Ketiga, tahapan upaya hukum agar dikurangi dan tidak seperti sekarang hingga empat tahap. Masyarakat lelah menunggu sengketanya selesai dan berdampak pada biaya dan waktu.
Banyak negara hanya mengenal satu kali upaya hukum dan sebenarnya Indonesia sudah mengadopsinya dalam perkara PHI, kepailitan, HAKI, dan pembatalan KTUN lokal. Alasan Peninjauan Kembali (PK) juga agar dibatasi sebatas adanya novum dan pertentangan antarputusan.
Keempat, eksekusi sebaiknya dilakukan tanpa delegasi melalui PN lain, karena selain lama dan rumit juga jika terdapat perlawanan akan ditangani PN delegasi, sedang berkas perkara pokok berada di PN pemutus. Penyederhanaan sistem eksekusi ini diharapkan dapat menaikan indeks EDB Indonesia.

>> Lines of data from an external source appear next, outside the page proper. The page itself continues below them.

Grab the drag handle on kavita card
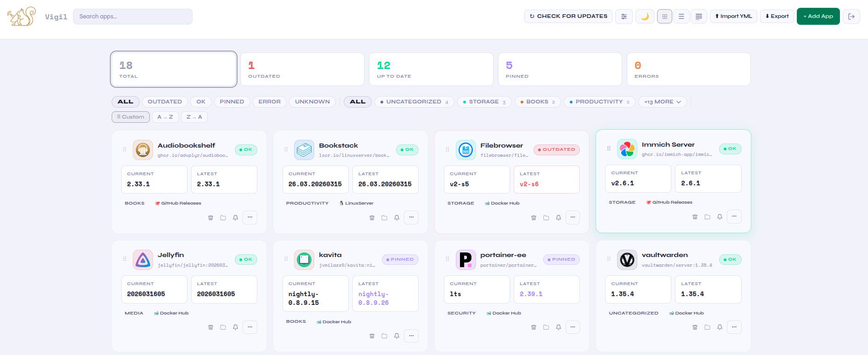Viewport: 868px width, 355px height. click(x=286, y=259)
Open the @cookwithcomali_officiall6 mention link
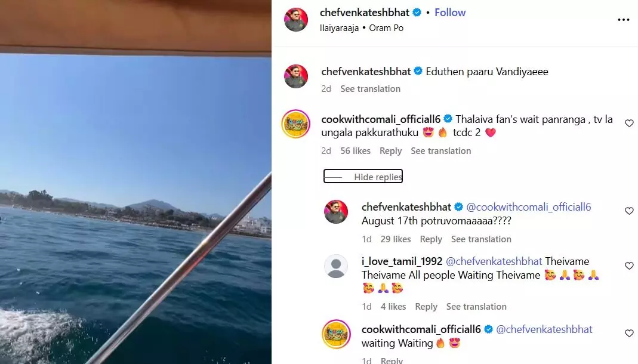 tap(529, 207)
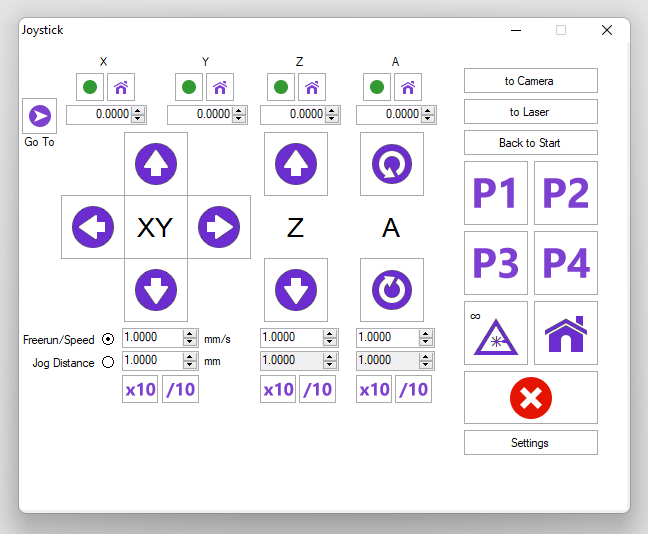Toggle the green indicator for Y axis
Image resolution: width=648 pixels, height=534 pixels.
(x=190, y=87)
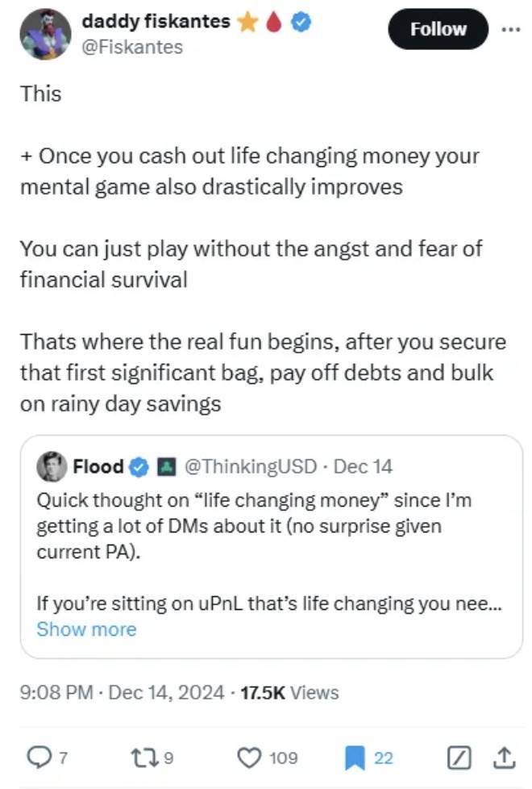Click the red blood drop badge
This screenshot has width=532, height=789.
275,23
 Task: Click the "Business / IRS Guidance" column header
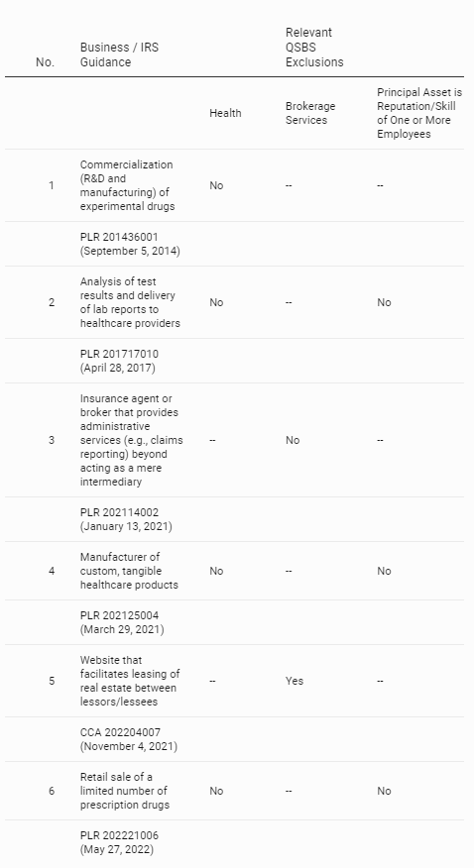119,54
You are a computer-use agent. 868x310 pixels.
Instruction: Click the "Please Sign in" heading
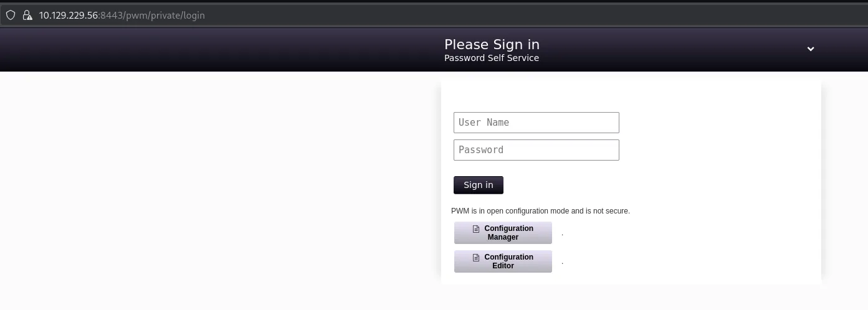click(x=492, y=44)
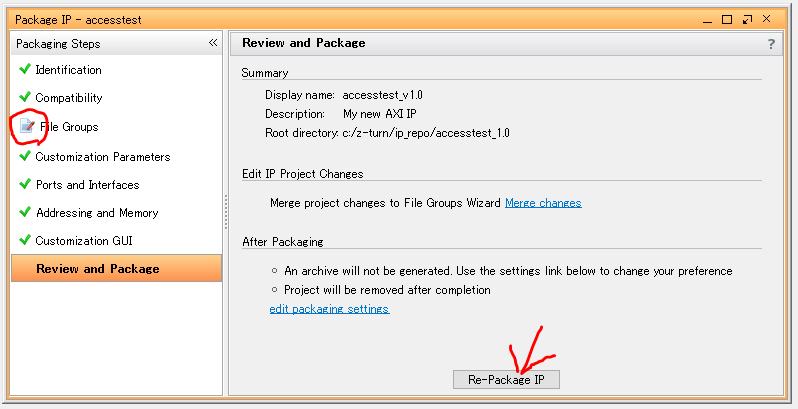Maximize the Package IP panel
798x409 pixels.
coord(728,18)
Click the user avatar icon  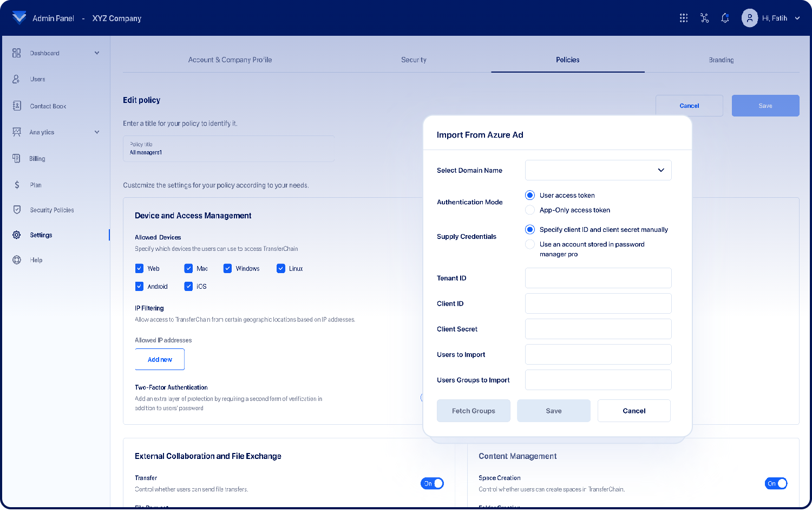click(x=749, y=18)
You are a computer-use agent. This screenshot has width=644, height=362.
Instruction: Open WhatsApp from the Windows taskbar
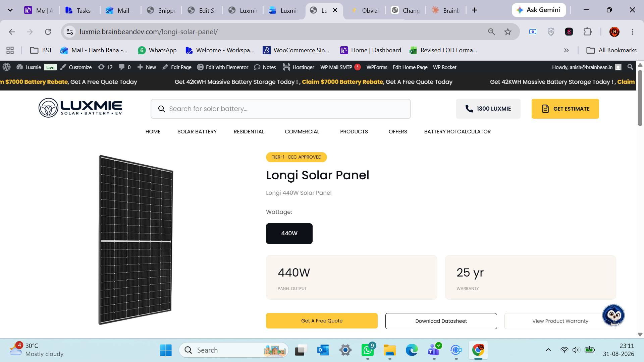(368, 350)
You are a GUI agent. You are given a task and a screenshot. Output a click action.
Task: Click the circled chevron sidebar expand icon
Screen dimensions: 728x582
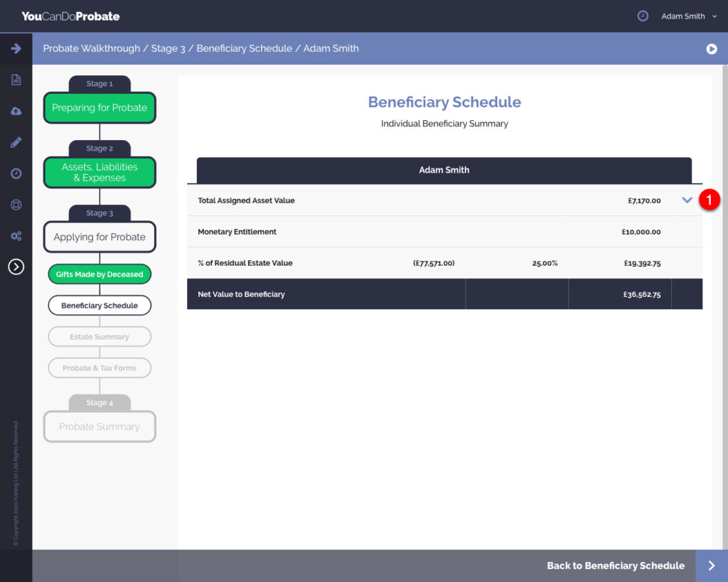pyautogui.click(x=16, y=266)
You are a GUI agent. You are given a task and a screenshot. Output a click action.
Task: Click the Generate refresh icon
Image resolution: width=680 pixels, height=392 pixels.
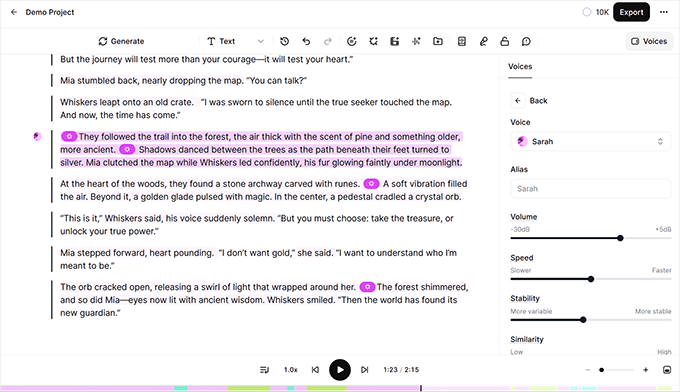103,41
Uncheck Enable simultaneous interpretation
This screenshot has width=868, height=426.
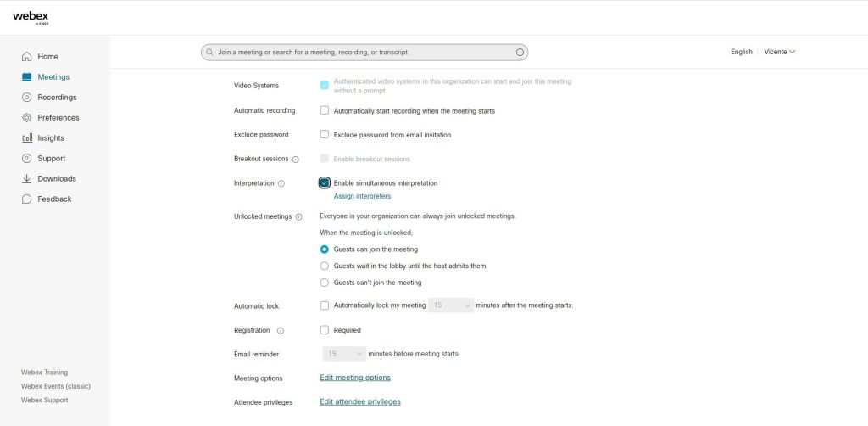pyautogui.click(x=325, y=182)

"Kelima, e-court belum diakomodir RUU ini dan model panggilan dengan penempelan pada papan pengumuman PN dan kantor Bupati bisa digantikan dengan penayangan pada website PN," kata Rivai Kusumanegara .
Atas 49 masukan ini, Komisi III DPR termasuk para wakil dari fraksi-fraksi partai politik menyampaikan apresiasi dan meminta DPN Peradi terus mengikuti proses dan memberikan masukan dalam pembahasan RUU Hukum Acara Perdata ini. [dny]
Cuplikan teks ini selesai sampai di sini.